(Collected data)

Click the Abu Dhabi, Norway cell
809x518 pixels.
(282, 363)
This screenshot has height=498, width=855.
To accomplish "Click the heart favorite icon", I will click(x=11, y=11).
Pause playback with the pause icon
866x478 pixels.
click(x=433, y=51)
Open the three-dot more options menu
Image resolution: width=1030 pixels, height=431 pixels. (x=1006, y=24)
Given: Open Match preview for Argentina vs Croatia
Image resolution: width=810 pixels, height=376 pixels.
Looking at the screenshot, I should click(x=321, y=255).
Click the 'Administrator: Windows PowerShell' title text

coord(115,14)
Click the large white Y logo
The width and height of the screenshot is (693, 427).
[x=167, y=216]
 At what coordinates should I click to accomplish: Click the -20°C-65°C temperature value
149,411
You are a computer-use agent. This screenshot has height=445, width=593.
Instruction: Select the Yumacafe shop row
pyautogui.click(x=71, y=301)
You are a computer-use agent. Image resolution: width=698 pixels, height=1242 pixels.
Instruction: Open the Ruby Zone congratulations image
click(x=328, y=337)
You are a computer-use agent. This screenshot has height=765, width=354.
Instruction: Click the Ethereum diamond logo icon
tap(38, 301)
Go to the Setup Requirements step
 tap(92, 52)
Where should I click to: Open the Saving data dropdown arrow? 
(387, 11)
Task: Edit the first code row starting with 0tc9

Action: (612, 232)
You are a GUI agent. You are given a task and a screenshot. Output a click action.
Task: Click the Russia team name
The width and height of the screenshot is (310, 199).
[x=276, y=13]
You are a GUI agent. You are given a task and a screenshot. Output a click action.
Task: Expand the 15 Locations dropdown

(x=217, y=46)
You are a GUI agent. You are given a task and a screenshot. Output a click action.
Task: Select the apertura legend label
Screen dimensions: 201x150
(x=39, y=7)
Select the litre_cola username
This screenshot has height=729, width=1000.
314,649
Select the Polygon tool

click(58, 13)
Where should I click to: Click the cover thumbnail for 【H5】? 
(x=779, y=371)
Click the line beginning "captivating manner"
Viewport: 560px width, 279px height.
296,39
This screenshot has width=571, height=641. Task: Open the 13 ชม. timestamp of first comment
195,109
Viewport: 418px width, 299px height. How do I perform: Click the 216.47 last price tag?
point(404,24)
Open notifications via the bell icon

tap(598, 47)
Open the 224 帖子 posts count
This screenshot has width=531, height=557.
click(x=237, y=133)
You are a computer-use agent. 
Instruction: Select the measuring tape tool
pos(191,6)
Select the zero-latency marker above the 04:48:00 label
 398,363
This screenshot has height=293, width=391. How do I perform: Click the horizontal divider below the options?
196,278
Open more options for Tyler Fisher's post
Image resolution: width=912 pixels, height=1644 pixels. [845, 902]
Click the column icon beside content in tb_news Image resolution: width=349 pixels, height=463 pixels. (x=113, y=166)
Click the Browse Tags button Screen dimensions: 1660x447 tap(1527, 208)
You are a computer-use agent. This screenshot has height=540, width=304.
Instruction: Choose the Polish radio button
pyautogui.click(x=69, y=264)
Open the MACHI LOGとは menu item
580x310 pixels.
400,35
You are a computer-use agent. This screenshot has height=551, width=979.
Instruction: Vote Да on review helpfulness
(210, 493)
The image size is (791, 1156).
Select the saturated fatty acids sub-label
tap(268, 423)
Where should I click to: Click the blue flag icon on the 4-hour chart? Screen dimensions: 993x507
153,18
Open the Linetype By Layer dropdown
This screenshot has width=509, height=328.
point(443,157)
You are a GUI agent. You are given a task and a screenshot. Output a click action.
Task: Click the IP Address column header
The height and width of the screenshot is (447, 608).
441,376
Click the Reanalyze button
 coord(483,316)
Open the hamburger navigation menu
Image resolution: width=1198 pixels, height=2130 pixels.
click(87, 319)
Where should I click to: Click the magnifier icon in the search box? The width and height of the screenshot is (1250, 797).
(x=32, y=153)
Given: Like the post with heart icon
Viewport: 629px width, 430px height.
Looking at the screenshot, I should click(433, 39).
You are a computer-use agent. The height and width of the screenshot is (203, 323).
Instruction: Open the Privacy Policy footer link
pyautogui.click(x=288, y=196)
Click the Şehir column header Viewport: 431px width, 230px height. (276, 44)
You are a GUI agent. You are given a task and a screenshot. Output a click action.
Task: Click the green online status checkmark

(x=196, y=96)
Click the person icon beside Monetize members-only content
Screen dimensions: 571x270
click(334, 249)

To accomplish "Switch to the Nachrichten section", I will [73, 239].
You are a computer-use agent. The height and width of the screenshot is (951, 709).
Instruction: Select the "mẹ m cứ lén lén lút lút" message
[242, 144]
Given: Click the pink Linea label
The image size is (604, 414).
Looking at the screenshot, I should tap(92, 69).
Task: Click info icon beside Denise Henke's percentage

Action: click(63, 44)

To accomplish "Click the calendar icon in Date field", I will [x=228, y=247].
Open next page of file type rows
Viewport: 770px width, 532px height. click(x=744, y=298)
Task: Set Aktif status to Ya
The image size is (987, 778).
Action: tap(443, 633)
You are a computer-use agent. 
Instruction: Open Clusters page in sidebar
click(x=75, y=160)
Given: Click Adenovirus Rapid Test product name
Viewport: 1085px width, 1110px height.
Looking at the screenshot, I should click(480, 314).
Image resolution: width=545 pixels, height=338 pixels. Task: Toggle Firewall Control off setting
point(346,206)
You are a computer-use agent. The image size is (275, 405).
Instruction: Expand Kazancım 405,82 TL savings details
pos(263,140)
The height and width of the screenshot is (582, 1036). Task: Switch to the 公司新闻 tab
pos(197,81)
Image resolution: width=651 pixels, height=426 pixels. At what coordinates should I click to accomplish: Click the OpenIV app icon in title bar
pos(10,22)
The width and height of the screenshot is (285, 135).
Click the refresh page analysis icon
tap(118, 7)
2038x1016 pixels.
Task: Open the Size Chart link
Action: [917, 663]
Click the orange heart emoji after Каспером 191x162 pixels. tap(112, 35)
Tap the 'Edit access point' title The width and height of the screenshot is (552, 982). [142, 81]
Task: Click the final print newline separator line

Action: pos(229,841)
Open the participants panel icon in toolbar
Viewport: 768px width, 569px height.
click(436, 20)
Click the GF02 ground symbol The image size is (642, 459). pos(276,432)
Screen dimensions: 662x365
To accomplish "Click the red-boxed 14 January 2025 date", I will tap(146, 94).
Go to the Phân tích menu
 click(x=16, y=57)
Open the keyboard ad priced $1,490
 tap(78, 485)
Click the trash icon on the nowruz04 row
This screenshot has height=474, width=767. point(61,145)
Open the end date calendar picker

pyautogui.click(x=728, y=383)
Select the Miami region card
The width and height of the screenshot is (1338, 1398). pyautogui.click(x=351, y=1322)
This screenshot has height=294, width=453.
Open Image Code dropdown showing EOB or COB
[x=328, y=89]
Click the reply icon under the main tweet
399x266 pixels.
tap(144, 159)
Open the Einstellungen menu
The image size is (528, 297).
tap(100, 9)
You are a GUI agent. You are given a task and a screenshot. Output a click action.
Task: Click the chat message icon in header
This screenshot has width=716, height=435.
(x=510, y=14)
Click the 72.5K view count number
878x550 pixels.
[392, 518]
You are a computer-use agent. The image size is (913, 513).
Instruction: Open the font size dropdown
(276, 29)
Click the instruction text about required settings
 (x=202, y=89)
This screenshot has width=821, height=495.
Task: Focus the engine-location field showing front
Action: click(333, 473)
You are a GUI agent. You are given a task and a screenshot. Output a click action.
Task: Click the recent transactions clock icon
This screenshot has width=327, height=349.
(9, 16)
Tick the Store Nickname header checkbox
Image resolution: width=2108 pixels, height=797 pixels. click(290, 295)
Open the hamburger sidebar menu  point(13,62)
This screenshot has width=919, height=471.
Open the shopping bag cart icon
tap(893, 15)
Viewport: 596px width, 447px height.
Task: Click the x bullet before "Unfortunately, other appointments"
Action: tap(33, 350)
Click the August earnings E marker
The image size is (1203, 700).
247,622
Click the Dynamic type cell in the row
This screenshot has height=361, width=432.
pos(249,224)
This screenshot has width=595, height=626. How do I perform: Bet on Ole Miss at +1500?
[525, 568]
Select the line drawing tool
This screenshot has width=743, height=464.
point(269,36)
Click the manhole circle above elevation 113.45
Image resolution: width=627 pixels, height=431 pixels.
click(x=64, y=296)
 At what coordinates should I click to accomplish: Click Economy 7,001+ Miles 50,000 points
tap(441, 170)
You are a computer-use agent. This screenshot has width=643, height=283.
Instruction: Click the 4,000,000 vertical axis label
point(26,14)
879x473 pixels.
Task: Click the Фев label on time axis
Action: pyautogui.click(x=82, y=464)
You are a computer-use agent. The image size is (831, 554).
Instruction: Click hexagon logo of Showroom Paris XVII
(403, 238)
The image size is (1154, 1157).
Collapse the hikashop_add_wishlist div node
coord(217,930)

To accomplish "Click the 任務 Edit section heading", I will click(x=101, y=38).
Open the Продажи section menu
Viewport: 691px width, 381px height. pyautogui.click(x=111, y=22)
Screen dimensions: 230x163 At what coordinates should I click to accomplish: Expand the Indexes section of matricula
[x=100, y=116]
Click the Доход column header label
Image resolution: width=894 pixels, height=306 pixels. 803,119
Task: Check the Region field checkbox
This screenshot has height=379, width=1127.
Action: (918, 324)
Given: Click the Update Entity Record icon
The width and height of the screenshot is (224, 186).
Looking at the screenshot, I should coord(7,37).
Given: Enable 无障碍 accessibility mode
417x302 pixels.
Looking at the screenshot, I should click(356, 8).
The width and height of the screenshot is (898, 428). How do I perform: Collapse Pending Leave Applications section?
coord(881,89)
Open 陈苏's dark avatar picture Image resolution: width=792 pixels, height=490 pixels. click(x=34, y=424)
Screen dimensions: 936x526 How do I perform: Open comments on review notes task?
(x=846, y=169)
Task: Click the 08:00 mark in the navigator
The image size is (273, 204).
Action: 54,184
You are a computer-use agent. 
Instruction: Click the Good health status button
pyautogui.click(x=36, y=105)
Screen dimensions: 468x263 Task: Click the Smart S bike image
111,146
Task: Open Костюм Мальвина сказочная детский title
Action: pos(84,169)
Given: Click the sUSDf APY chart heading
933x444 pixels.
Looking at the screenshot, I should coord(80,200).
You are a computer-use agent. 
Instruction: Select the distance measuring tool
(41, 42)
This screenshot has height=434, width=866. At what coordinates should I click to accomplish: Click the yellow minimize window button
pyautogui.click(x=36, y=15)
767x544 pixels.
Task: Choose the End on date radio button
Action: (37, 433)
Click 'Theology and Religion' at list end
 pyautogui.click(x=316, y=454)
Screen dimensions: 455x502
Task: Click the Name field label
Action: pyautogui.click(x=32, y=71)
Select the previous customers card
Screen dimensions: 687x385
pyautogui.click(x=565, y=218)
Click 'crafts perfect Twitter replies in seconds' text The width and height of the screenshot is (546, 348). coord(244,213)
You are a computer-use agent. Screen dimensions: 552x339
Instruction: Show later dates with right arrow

▶ **Exercise goal**
Using the entries above, give again exactly the lines from the line holding "Click the Reanalyze button" through the line holding "Given: Click Adenovirus". Include both end lines and nothing else.

▶ **Written response**
Click the Reanalyze button
 coord(483,316)
Open the hamburger navigation menu
Image resolution: width=1198 pixels, height=2130 pixels.
click(87, 319)
Where should I click to: Click the magnifier icon in the search box? The width and height of the screenshot is (1250, 797).
(x=32, y=153)
Given: Like the post with heart icon
Viewport: 629px width, 430px height.
Looking at the screenshot, I should click(433, 39).
You are a computer-use agent. The height and width of the screenshot is (203, 323).
Instruction: Open the Privacy Policy footer link
pyautogui.click(x=288, y=196)
Click the Şehir column header Viewport: 431px width, 230px height. (276, 44)
You are a GUI agent. You are given a task and a screenshot. Output a click action.
Task: Click the green online status checkmark

(x=196, y=96)
Click the person icon beside Monetize members-only content
Screen dimensions: 571x270
click(334, 249)

To accomplish "Switch to the Nachrichten section", I will [73, 239].
You are a computer-use agent. The height and width of the screenshot is (951, 709).
Instruction: Select the "mẹ m cứ lén lén lút lút" message
[242, 144]
Given: Click the pink Linea label
The image size is (604, 414).
Looking at the screenshot, I should tap(92, 69).
Task: Click info icon beside Denise Henke's percentage

Action: click(63, 44)

To accomplish "Click the calendar icon in Date field", I will [x=228, y=247].
Open next page of file type rows
Viewport: 770px width, 532px height. click(x=744, y=298)
Task: Set Aktif status to Ya
The image size is (987, 778).
Action: tap(443, 633)
You are a computer-use agent. 
Instruction: Open Clusters page in sidebar
click(x=75, y=160)
Given: Click Adenovirus Rapid Test product name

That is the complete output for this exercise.